* Begin *

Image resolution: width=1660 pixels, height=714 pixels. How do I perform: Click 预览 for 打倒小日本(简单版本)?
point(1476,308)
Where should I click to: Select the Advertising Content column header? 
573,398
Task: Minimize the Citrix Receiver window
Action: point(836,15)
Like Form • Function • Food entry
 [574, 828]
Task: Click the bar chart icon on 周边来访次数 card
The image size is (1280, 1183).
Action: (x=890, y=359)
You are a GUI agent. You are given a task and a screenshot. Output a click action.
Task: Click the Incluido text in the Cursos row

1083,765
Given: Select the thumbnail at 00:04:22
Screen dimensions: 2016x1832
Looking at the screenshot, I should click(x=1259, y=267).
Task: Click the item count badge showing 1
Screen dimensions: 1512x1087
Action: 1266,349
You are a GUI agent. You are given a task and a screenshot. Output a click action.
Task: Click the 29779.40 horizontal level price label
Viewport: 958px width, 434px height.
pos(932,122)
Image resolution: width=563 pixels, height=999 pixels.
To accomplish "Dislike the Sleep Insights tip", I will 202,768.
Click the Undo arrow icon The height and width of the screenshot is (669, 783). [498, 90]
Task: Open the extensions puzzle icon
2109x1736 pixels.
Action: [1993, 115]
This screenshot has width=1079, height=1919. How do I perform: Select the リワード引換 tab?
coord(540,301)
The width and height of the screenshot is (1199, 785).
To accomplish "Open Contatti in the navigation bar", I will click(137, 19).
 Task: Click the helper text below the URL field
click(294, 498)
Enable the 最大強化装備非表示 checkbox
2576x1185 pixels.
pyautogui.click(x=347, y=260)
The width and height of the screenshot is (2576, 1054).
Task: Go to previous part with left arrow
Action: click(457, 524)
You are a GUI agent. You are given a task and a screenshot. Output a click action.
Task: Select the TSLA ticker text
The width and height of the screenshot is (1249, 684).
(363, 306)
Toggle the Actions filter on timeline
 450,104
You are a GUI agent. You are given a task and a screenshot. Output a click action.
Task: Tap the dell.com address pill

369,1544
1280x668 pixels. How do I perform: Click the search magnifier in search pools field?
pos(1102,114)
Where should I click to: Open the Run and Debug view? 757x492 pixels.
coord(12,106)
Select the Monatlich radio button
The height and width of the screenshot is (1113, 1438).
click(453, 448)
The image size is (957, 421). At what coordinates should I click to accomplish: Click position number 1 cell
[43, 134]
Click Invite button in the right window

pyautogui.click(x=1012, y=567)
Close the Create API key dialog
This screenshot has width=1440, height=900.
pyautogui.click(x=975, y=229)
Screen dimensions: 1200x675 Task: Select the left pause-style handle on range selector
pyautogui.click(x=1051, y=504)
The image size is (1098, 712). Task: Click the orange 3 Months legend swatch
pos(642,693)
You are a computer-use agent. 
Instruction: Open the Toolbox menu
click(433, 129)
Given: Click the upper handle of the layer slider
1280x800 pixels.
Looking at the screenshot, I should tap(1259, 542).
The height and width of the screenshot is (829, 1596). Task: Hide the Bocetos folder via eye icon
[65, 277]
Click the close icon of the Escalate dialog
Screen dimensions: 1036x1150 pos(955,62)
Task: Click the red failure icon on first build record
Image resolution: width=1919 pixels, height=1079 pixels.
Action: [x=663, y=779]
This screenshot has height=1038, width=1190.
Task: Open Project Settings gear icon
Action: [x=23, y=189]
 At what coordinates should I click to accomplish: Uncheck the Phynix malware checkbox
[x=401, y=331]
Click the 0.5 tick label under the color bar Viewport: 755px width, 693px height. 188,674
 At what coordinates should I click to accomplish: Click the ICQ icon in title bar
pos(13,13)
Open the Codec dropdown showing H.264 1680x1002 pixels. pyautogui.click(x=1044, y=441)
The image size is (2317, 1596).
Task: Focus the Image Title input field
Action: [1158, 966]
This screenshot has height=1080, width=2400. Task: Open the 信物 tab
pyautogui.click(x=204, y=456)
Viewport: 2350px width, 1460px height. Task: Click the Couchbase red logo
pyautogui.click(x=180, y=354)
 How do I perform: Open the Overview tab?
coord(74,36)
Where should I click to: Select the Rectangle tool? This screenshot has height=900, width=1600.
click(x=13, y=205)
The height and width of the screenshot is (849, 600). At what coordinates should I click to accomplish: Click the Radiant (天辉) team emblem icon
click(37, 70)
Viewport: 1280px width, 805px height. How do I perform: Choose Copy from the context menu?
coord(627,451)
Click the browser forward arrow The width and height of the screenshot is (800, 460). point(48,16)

* End *

Your task: Reproduce the material above word for word, keeping every line in the same order.

Expected answer:
Image resolution: width=1660 pixels, height=714 pixels. How do I perform: Click 预览 for 打倒小日本(简单版本)?
point(1476,308)
Where should I click to: Select the Advertising Content column header? 
573,398
Task: Minimize the Citrix Receiver window
Action: point(836,15)
Like Form • Function • Food entry
 [574, 828]
Task: Click the bar chart icon on 周边来访次数 card
The image size is (1280, 1183).
Action: (x=890, y=359)
You are a GUI agent. You are given a task and a screenshot. Output a click action.
Task: Click the Incluido text in the Cursos row

1083,765
Given: Select the thumbnail at 00:04:22
Screen dimensions: 2016x1832
Looking at the screenshot, I should click(x=1259, y=267).
Task: Click the item count badge showing 1
Screen dimensions: 1512x1087
Action: 1266,349
You are a GUI agent. You are given a task and a screenshot. Output a click action.
Task: Click the 29779.40 horizontal level price label
Viewport: 958px width, 434px height.
pos(932,122)
Image resolution: width=563 pixels, height=999 pixels.
To accomplish "Dislike the Sleep Insights tip", I will 202,768.
Click the Undo arrow icon The height and width of the screenshot is (669, 783). [498, 90]
Task: Open the extensions puzzle icon
2109x1736 pixels.
Action: [1993, 115]
This screenshot has width=1079, height=1919. How do I perform: Select the リワード引換 tab?
coord(540,301)
The width and height of the screenshot is (1199, 785).
To accomplish "Open Contatti in the navigation bar", I will click(137, 19).
 Task: Click the helper text below the URL field
click(294, 498)
Enable the 最大強化装備非表示 checkbox
2576x1185 pixels.
pyautogui.click(x=347, y=260)
The width and height of the screenshot is (2576, 1054).
Task: Go to previous part with left arrow
Action: click(457, 524)
You are a GUI agent. You are given a task and a screenshot. Output a click action.
Task: Select the TSLA ticker text
The width and height of the screenshot is (1249, 684).
(363, 306)
Toggle the Actions filter on timeline
 450,104
You are a GUI agent. You are given a task and a screenshot. Output a click action.
Task: Tap the dell.com address pill

369,1544
1280x668 pixels. How do I perform: Click the search magnifier in search pools field?
pos(1102,114)
Where should I click to: Open the Run and Debug view? 757x492 pixels.
coord(12,106)
Select the Monatlich radio button
The height and width of the screenshot is (1113, 1438).
click(453, 448)
The image size is (957, 421). At what coordinates should I click to accomplish: Click position number 1 cell
[43, 134]
Click Invite button in the right window

pyautogui.click(x=1012, y=567)
Close the Create API key dialog
This screenshot has width=1440, height=900.
pyautogui.click(x=975, y=229)
Screen dimensions: 1200x675 Task: Select the left pause-style handle on range selector
pyautogui.click(x=1051, y=504)
The image size is (1098, 712). Task: Click the orange 3 Months legend swatch
pos(642,693)
You are a computer-use agent. 
Instruction: Open the Toolbox menu
click(433, 129)
Given: Click the upper handle of the layer slider
1280x800 pixels.
Looking at the screenshot, I should tap(1259, 542).
The height and width of the screenshot is (829, 1596). Task: Hide the Bocetos folder via eye icon
[65, 277]
Click the close icon of the Escalate dialog
Screen dimensions: 1036x1150 pos(955,62)
Task: Click the red failure icon on first build record
Image resolution: width=1919 pixels, height=1079 pixels.
Action: [x=663, y=779]
This screenshot has height=1038, width=1190.
Task: Open Project Settings gear icon
Action: [x=23, y=189]
 At what coordinates should I click to accomplish: Uncheck the Phynix malware checkbox
[x=401, y=331]
Click the 0.5 tick label under the color bar Viewport: 755px width, 693px height. 188,674
 At what coordinates should I click to accomplish: Click the ICQ icon in title bar
pos(13,13)
Open the Codec dropdown showing H.264 1680x1002 pixels. pyautogui.click(x=1044, y=441)
The image size is (2317, 1596).
Task: Focus the Image Title input field
Action: [1158, 966]
This screenshot has height=1080, width=2400. Task: Open the 信物 tab
pyautogui.click(x=204, y=456)
Viewport: 2350px width, 1460px height. Task: Click the Couchbase red logo
pyautogui.click(x=180, y=354)
 How do I perform: Open the Overview tab?
coord(74,36)
Where should I click to: Select the Rectangle tool? This screenshot has height=900, width=1600.
click(x=13, y=205)
The height and width of the screenshot is (849, 600). At what coordinates should I click to accomplish: Click the Radiant (天辉) team emblem icon
click(37, 70)
Viewport: 1280px width, 805px height. How do I perform: Choose Copy from the context menu?
coord(627,451)
Click the browser forward arrow The width and height of the screenshot is (800, 460). point(48,16)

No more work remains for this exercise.